» **Records provided**

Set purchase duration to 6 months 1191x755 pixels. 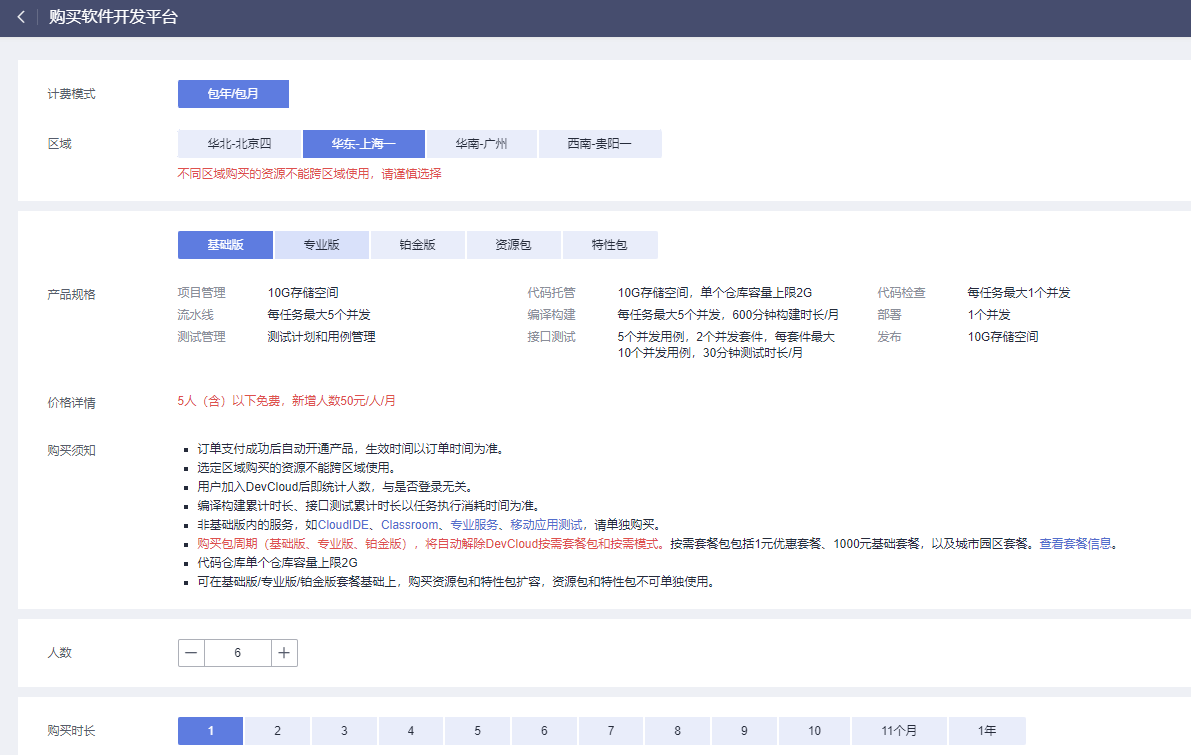[x=544, y=731]
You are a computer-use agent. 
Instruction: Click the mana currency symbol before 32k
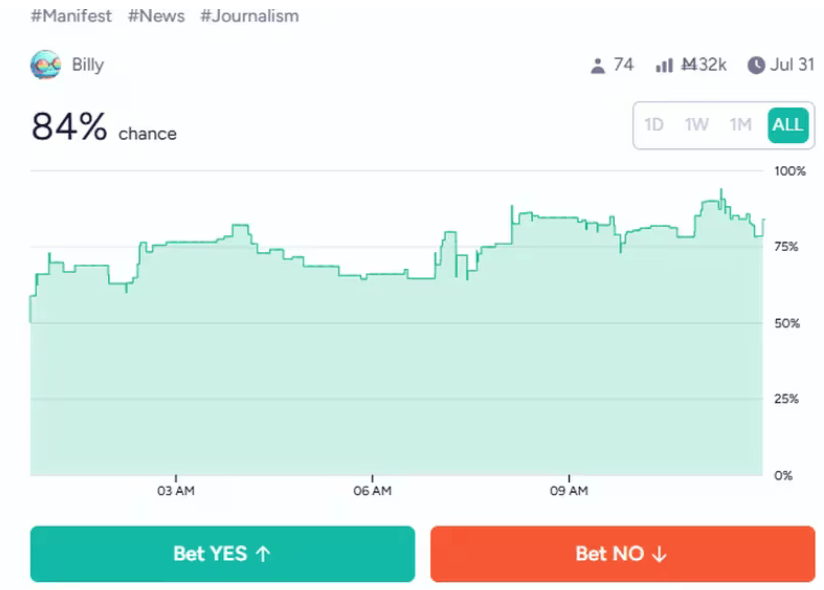(x=688, y=65)
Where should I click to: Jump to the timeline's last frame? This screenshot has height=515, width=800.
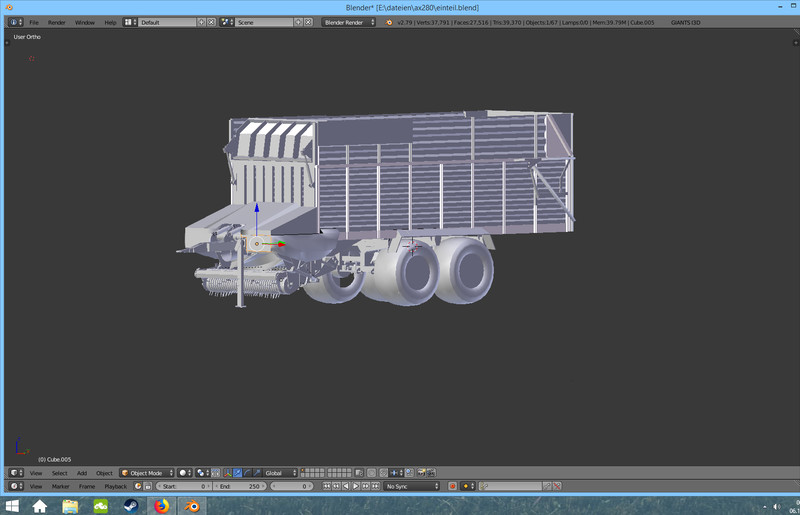(x=376, y=486)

» **Task objective**
Beginning with the line where "You are a computer-use agent." appears, reproduce every remaining line of the listing above, the last one included, but none of the pictures.

» **Answer section**
You are a computer-use agent. 
Instruction: Click the mana currency symbol before 32k
(x=688, y=65)
Where should I click to: Jump to the timeline's last frame? This screenshot has height=515, width=800.
(x=376, y=486)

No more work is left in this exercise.